These categories, and the exacting scientific criteria that define them, were developed by the International Union for Conservation of Nature to assess individual species’ probability of extinction. The more than 36,000 species of plants and animals on the IUCN’s Red List are classified as imperiled (Critically Endangered, Endangered, or Vulnerable categories), not imperiled (Near Threatened or Least Concern), extinct (Extinct or Extinct in the Wild) or Data Deficient.
Ginsu, the 14-foot green sawfish in Wild Reef, and two species of Madagascar’s tiny, toxic mantella frogs, found in the Islands and Lakes gallery, are among Shedd’s critically endangered species. Their wild kin face an extremely high risk of extinction in the immediate future.
In a reverse of fortunes, the redtail sharkminnow, represented in the Rivers gallery, was recently downgraded to critically endangered from extinct in the wild, a happy reassessment based on new data.
Only slightly less imperiled are species ranked as endangered; they face a very high risk of extinction in the near future. In addition to sea turtles and sea otters, Shedd’s endangered roster includes two freshwater species that are also on Illinois’ endangered species list—Blanding’s turtles and spotted turtles.
Conservation efforts in the last decade, including aquarium- and zoo-supported breeding programs for reintroduction, have edged the Grand Cayman blue iguana back to endangered from critically endangered. The cousins of Shedd’s blue iguana can enjoy long-term recovery if enough of their island habitat stays protected.

**Stored data:**
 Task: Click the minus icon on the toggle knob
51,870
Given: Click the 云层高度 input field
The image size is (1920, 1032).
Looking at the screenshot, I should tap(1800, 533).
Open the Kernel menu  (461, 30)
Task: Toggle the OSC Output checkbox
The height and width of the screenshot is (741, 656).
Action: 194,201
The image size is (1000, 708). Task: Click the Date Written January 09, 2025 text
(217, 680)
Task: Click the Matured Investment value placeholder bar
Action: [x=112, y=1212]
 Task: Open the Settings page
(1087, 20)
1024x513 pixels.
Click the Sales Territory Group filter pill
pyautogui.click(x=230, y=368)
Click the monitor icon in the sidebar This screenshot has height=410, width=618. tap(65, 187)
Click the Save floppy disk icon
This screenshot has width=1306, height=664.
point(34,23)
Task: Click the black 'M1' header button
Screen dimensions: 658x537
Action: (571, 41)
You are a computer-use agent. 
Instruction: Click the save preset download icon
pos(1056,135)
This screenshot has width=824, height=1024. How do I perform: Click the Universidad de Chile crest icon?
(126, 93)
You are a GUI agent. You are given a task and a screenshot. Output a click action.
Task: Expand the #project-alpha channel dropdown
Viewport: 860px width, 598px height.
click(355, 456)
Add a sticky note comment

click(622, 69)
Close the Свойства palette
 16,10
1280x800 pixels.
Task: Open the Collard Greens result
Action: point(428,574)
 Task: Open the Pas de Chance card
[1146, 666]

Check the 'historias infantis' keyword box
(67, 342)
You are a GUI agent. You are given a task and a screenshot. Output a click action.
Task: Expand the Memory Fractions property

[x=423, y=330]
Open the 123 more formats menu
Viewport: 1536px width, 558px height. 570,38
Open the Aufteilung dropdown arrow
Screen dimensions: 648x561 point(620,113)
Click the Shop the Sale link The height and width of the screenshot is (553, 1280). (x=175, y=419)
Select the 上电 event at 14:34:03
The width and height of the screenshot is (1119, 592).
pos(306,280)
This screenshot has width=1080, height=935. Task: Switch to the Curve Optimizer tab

**WORK TASK 1:**
Answer these questions about the text on Shedd's threatened species, using only what it states:
(a) How many species of plants and animals are on the IUCN's Red List?
(b) In which gallery is the redtail sharkminnow represented?
(c) Which two freshwater species on Shedd's endangered roster are also on Illinois' endangered species list?
**WORK TASK 2:** Carry on the text about Shedd's threatened species from its final sentence.

**RESPONSE AREA 1:**
(a) More than 36,000.
(b) The Rivers gallery.
(c) Blanding's turtles and spotted turtles.

**RESPONSE AREA 2:**
Dr. Chuck Knapp, Shedd’s vice president of conservation and research and a field biologist who has devoted his life to studying the Cyclura iguanas native to the Bahamas and Caribbean, co-chairs the IUCN Iguana Specialist Group. He and his colleagues are considered the world’s leading authorities on these lizards.
“Shedd is responsible for assessing Cyclura cychlura and two subspecies, C. c. figginsi and C. c. cychlura for the IUCN Red List,” says Chuck. “That’s all based on the fieldwork we’ve been doing for 20 years. We are mandated with ensuring that these animals are on the Red List and that the data is current. Right now I’m in the process of updating the assessments for the iguanas we study.”
He adds that many species on the Red List fall under the Data Deficient category. “We have no idea of their populations. More species are data-deficient than those that we have information for. They may be disappearing before our eyes and we don’t know it.”
That’s why Chuck and his colleagues take their iguana assessments so seriously. “It a lot of work, but it’s so incredibly important to the survival of these species.”
You don’t have to be a scientist to take action to help endangered species. Meg Matthews, manager of conservation communications, says, “There are a lot of choices we can make to protect not only endangered species, but all species.
“Pollution is a major threat to many aquatic animals. At Shedd, we work to keep our local waters healthy by using all-organic gardening methods. You can do the same thing around your home. Bypass the chemical pesticides and fertilizers and use products that won’t send toxins into our waterways when it rains.”
Plastic is another threat, she says. “When plastic trash gets into waterways, it never disappears. It just breaks down into smaller and smaller pieces that wind up in the stomachs of many animals, including endangered sea birds and sea turtles. Minimize your plastic use, and recycle or reuse the plastics products that you need.”
And who says you can’t have fun while you’re doing a good deed for endangered species? Join Shedd for one of our Great Lakes Action Days. You can help restore habitats by cleaning beaches, planting native flora and collecting data for citizen science projects in local wetlands and other key ecosystems.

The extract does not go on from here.